-- BEGIN Extracted entries --

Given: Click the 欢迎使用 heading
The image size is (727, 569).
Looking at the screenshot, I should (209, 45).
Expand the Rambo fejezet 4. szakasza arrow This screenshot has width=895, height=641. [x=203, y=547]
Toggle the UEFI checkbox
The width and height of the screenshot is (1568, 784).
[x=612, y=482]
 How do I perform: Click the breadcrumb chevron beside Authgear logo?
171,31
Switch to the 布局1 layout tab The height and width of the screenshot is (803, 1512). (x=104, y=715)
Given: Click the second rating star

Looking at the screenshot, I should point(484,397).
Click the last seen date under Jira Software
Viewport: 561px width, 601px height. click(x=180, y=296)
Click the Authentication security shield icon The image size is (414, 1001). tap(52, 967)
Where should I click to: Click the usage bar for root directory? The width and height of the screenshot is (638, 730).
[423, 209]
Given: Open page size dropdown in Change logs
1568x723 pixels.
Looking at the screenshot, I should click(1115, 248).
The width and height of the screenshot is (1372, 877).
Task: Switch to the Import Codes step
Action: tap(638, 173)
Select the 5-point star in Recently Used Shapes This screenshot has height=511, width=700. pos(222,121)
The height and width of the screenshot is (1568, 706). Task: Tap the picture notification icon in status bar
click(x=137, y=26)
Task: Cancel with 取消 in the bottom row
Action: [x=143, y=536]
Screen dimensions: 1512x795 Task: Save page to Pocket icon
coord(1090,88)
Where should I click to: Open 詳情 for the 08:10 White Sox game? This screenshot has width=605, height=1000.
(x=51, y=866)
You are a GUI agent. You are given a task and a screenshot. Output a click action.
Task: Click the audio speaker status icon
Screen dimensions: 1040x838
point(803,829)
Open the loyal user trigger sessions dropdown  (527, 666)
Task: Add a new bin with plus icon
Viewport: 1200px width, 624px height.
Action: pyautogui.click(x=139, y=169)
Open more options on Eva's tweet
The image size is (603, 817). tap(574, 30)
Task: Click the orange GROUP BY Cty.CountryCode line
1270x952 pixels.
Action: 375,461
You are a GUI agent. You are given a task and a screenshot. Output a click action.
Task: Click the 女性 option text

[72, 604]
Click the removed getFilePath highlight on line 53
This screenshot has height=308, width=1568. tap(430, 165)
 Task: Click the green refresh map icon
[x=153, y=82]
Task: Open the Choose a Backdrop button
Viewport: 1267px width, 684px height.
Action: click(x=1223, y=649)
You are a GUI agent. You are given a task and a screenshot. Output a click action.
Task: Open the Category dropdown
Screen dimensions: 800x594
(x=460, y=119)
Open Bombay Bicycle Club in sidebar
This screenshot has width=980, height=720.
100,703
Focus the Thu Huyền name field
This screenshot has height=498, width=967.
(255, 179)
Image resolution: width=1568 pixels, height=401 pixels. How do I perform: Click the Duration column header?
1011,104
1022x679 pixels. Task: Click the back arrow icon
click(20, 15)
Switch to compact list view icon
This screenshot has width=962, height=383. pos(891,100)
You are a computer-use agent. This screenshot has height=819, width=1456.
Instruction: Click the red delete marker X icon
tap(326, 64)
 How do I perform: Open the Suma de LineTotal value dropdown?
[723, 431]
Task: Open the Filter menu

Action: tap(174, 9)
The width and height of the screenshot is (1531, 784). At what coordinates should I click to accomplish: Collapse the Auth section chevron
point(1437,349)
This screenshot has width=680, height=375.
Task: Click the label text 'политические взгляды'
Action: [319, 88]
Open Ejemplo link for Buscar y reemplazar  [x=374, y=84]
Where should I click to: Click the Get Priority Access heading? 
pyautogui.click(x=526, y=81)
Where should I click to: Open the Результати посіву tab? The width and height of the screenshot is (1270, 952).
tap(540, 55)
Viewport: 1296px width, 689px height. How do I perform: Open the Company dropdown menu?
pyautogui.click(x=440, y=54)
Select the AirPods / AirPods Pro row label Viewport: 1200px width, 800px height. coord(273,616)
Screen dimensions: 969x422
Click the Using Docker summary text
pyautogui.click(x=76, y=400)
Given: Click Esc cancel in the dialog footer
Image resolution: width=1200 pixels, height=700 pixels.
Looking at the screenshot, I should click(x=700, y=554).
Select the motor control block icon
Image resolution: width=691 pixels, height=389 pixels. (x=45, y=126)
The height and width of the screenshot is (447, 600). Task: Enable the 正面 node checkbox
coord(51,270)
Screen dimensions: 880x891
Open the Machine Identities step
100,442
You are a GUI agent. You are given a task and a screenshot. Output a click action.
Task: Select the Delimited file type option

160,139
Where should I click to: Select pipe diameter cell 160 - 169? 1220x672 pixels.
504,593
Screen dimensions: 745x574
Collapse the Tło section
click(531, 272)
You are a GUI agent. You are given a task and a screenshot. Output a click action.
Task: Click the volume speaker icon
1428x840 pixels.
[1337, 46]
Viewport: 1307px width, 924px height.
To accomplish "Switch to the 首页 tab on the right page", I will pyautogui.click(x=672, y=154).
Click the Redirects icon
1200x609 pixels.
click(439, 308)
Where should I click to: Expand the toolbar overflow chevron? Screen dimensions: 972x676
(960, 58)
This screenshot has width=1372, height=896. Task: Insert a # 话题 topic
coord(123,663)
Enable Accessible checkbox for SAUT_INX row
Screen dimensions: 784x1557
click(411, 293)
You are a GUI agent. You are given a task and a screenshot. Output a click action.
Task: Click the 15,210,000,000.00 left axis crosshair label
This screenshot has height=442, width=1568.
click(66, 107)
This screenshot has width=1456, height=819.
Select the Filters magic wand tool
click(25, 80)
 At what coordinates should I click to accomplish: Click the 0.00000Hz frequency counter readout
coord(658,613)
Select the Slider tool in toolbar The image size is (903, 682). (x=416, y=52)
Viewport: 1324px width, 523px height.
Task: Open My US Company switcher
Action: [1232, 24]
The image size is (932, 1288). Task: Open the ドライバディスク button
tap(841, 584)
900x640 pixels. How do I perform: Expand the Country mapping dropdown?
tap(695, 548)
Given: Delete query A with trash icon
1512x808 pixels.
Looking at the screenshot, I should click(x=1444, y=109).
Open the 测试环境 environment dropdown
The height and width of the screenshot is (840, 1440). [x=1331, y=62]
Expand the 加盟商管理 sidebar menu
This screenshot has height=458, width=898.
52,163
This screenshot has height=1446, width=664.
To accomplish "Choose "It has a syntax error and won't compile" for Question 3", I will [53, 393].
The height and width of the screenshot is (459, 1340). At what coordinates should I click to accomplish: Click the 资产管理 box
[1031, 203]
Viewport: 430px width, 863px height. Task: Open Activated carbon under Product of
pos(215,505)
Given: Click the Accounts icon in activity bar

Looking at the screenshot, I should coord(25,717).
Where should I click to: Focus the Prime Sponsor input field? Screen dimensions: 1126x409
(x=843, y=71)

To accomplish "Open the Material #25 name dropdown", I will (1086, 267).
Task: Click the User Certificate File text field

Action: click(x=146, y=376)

-- END Extracted entries --

### Instructions to follow
Rewrite all of the entries above, putting "Authgear wordmark" wherever "Authgear logo" appears and leaving everything else as it is.

### Task solution
Given: Click the 欢迎使用 heading
The image size is (727, 569).
Looking at the screenshot, I should (209, 45).
Expand the Rambo fejezet 4. szakasza arrow This screenshot has width=895, height=641. [x=203, y=547]
Toggle the UEFI checkbox
The width and height of the screenshot is (1568, 784).
[x=612, y=482]
 How do I perform: Click the breadcrumb chevron beside Authgear wordmark?
171,31
Switch to the 布局1 layout tab The height and width of the screenshot is (803, 1512). (x=104, y=715)
Given: Click the second rating star

Looking at the screenshot, I should point(484,397).
Click the last seen date under Jira Software
Viewport: 561px width, 601px height. click(x=180, y=296)
Click the Authentication security shield icon The image size is (414, 1001). tap(52, 967)
Where should I click to: Click the usage bar for root directory? The width and height of the screenshot is (638, 730).
[423, 209]
Given: Open page size dropdown in Change logs
1568x723 pixels.
Looking at the screenshot, I should click(1115, 248).
The width and height of the screenshot is (1372, 877).
Task: Switch to the Import Codes step
Action: tap(638, 173)
Select the 5-point star in Recently Used Shapes This screenshot has height=511, width=700. pos(222,121)
The height and width of the screenshot is (1568, 706). Task: Tap the picture notification icon in status bar
click(x=137, y=26)
Task: Cancel with 取消 in the bottom row
Action: [x=143, y=536]
Screen dimensions: 1512x795 Task: Save page to Pocket icon
coord(1090,88)
Where should I click to: Open 詳情 for the 08:10 White Sox game? This screenshot has width=605, height=1000.
(x=51, y=866)
You are a GUI agent. You are given a task and a screenshot. Output a click action.
Task: Click the audio speaker status icon
Screen dimensions: 1040x838
point(803,829)
Open the loyal user trigger sessions dropdown  (527, 666)
Task: Add a new bin with plus icon
Viewport: 1200px width, 624px height.
Action: pyautogui.click(x=139, y=169)
Open more options on Eva's tweet
The image size is (603, 817). tap(574, 30)
Task: Click the orange GROUP BY Cty.CountryCode line
1270x952 pixels.
Action: 375,461
You are a GUI agent. You are given a task and a screenshot. Output a click action.
Task: Click the 女性 option text

[72, 604]
Click the removed getFilePath highlight on line 53
This screenshot has height=308, width=1568. tap(430, 165)
 Task: Click the green refresh map icon
[x=153, y=82]
Task: Open the Choose a Backdrop button
Viewport: 1267px width, 684px height.
Action: click(x=1223, y=649)
You are a GUI agent. You are given a task and a screenshot. Output a click action.
Task: Open the Category dropdown
Screen dimensions: 800x594
(x=460, y=119)
Open Bombay Bicycle Club in sidebar
This screenshot has width=980, height=720.
100,703
Focus the Thu Huyền name field
This screenshot has height=498, width=967.
(255, 179)
Image resolution: width=1568 pixels, height=401 pixels. How do I perform: Click the Duration column header?
1011,104
1022x679 pixels. Task: Click the back arrow icon
click(20, 15)
Switch to compact list view icon
This screenshot has width=962, height=383. pos(891,100)
You are a computer-use agent. This screenshot has height=819, width=1456.
Instruction: Click the red delete marker X icon
tap(326, 64)
 How do I perform: Open the Suma de LineTotal value dropdown?
[723, 431]
Task: Open the Filter menu

Action: tap(174, 9)
The width and height of the screenshot is (1531, 784). At what coordinates should I click to accomplish: Collapse the Auth section chevron
point(1437,349)
This screenshot has width=680, height=375.
Task: Click the label text 'политические взгляды'
Action: [319, 88]
Open Ejemplo link for Buscar y reemplazar  [x=374, y=84]
Where should I click to: Click the Get Priority Access heading? 
pyautogui.click(x=526, y=81)
Where should I click to: Open the Результати посіву tab? The width and height of the screenshot is (1270, 952).
tap(540, 55)
Viewport: 1296px width, 689px height. How do I perform: Open the Company dropdown menu?
pyautogui.click(x=440, y=54)
Select the AirPods / AirPods Pro row label Viewport: 1200px width, 800px height. coord(273,616)
Screen dimensions: 969x422
Click the Using Docker summary text
pyautogui.click(x=76, y=400)
Given: Click Esc cancel in the dialog footer
Image resolution: width=1200 pixels, height=700 pixels.
Looking at the screenshot, I should click(x=700, y=554).
Select the motor control block icon
Image resolution: width=691 pixels, height=389 pixels. (x=45, y=126)
The height and width of the screenshot is (447, 600). Task: Enable the 正面 node checkbox
coord(51,270)
Screen dimensions: 880x891
Open the Machine Identities step
100,442
You are a GUI agent. You are given a task and a screenshot. Output a click action.
Task: Select the Delimited file type option

160,139
Where should I click to: Select pipe diameter cell 160 - 169? 1220x672 pixels.
504,593
Screen dimensions: 745x574
Collapse the Tło section
click(531, 272)
You are a GUI agent. You are given a task and a screenshot. Output a click action.
Task: Click the volume speaker icon
1428x840 pixels.
[1337, 46]
Viewport: 1307px width, 924px height.
To accomplish "Switch to the 首页 tab on the right page", I will pyautogui.click(x=672, y=154).
Click the Redirects icon
1200x609 pixels.
click(439, 308)
Where should I click to: Expand the toolbar overflow chevron? Screen dimensions: 972x676
(960, 58)
This screenshot has width=1372, height=896. Task: Insert a # 话题 topic
coord(123,663)
Enable Accessible checkbox for SAUT_INX row
Screen dimensions: 784x1557
click(411, 293)
You are a GUI agent. You are given a task and a screenshot. Output a click action.
Task: Click the 15,210,000,000.00 left axis crosshair label
This screenshot has height=442, width=1568.
click(66, 107)
This screenshot has width=1456, height=819.
Select the Filters magic wand tool
click(25, 80)
 At what coordinates should I click to accomplish: Click the 0.00000Hz frequency counter readout
coord(658,613)
Select the Slider tool in toolbar The image size is (903, 682). (x=416, y=52)
Viewport: 1324px width, 523px height.
Task: Open My US Company switcher
Action: [1232, 24]
The image size is (932, 1288). Task: Open the ドライバディスク button
tap(841, 584)
900x640 pixels. How do I perform: Expand the Country mapping dropdown?
tap(695, 548)
Given: Delete query A with trash icon
1512x808 pixels.
Looking at the screenshot, I should click(x=1444, y=109).
Open the 测试环境 environment dropdown
The height and width of the screenshot is (840, 1440). [x=1331, y=62]
Expand the 加盟商管理 sidebar menu
This screenshot has height=458, width=898.
52,163
This screenshot has height=1446, width=664.
To accomplish "Choose "It has a syntax error and won't compile" for Question 3", I will [53, 393].
The height and width of the screenshot is (459, 1340). At what coordinates should I click to accomplish: Click the 资产管理 box
[1031, 203]
Viewport: 430px width, 863px height. Task: Open Activated carbon under Product of
pos(215,505)
Given: Click the Accounts icon in activity bar

Looking at the screenshot, I should coord(25,717).
Where should I click to: Focus the Prime Sponsor input field? Screen dimensions: 1126x409
(x=843, y=71)

To accomplish "Open the Material #25 name dropdown", I will (1086, 267).
Task: Click the User Certificate File text field

Action: click(x=146, y=376)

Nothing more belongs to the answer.